Limón&Vinagre

Joan Manuel Serrat: adiós muchachos

Joan Manuel Serrat

Joan Manuel Serrat

Josep Cuni

Despedir un año ya tiene más de ritual que de añoranza. Convertido en un acto simbólico donde las uvas marcan el paso al ritmo de las campanas, los deseos y la necesidad de lo mejor para el futuro dibujado en las hojas del nuevo calendario buscan contagiar una alegría impostada que soslaye los peores momentos de lo que ya fue. Como si todos tuviéramos que responder al grito de «¡A las penas, puñaladas!». Pero aquello que suena igual para el reloj cada uno lo percibe distinto.

Luego está la nostalgia. Aquella sensación personal e intransferible que se manifiesta de manera desigual. Su intensidad tendrá que ver más con los retales de emociones que se quisieran permanentes que con las vivencias puntuales de las que se guarda sabor. Al fin y al cabo, no deja de ser un recurso afectivo para ayudar a borrar los malos recuerdos y magnificar los buenos, en definición de García Márquez.

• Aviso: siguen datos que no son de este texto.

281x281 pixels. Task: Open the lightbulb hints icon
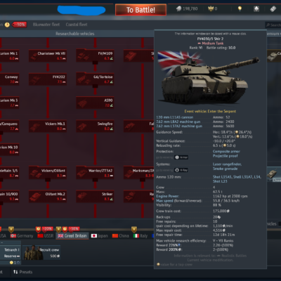click(x=240, y=9)
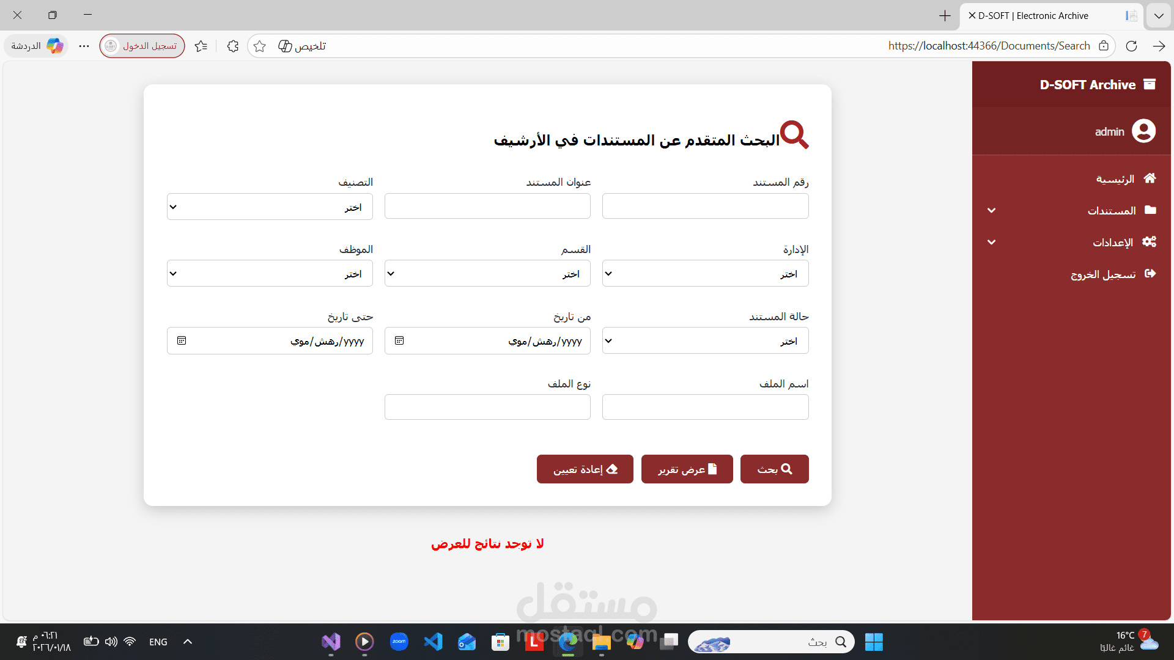This screenshot has height=660, width=1174.
Task: Click the admin user avatar icon
Action: pos(1143,131)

La hora oficial del adiós colectivo de hoy no compensa despedidas anteriores que han simbolizado algo más profundamente sentido. Algo que, convertido en compañero de viaje sentimental, nos haya podido conmover de múltiples maneras en una o diversas ocasiones. Aquello que forma parte de la suma de retales que visten nuestra historia particular. Al contrario.

Seguro que hemos vivido despedidas mucho más desgarradoras y, con paciente resignación, otras tiernas. Y todas con lágrimas en los ojos. De rabia e impotencia las menos. Las más, de respeto y admiración.

Esto último es lo que Joan Manuel Serrat (Barcelona, 27 de diciembre de 1943) ha provocado a su público durante el año que se fue. Y lo ha hecho en tantos países y ciudades como éxitos acumulados, por entender que despedirse personalmente de todos ellos era una muestra indispensable de agradecimiento y de buena educación. Elegante manera de dar acuse de recibo por los aplausos guardados y las emociones compartidas.

Para varias generaciones, el broche de la última noche de Serrat en el Palau Sant Jordi de su ciudad, Barcelona, se enmarca en una de esas veladas imborrables. Las que quedan selladas en las retinas y resguardadas del olvido en el cerebro quebradizo, porque su adiós se convertía en el resumen de tantas vidas como personas asistentes entonaban las canciones de su propia banda sonora. Hilo conductor repleto de sus, a veces, no fáciles melodías pero marcado por sus siempre brillantes versos.

En unas ocasiones adelantados al tiempo de la conciencia colectiva, en otras recuperando la alerta indispensable. Siempre redefiniendo conceptos universales y adaptándolos a los compases de una carrera iniciada en la ladera de aquel mismo monte, más alto que el horizonte, desde donde tuvo buena vista.

En la platea, Raimon se sumaba al coro musitando paraules d’amor mientras depositaba su mano, tiernamente, sobre la de su esposa. Otra referencia que se había bajado de los escenarios cinco años antes, demostrando la fuerza que nunca perdió y la sensibilidad que siempre desprendió. Lo hizo en el Palau de la Música ante sus fieles, algunos compartidos. Aquellos que se resistieron a la elección impuesta por razones idiomáticas e ideológicas. Aquellos que no quisieron optar solo por uno de los dos símbolos que mejor han definido un temps i un país.

Las voces y los estilos de más de medio siglo que, como en el tango de Gardel, nos dieron con toda su alma, su bendición.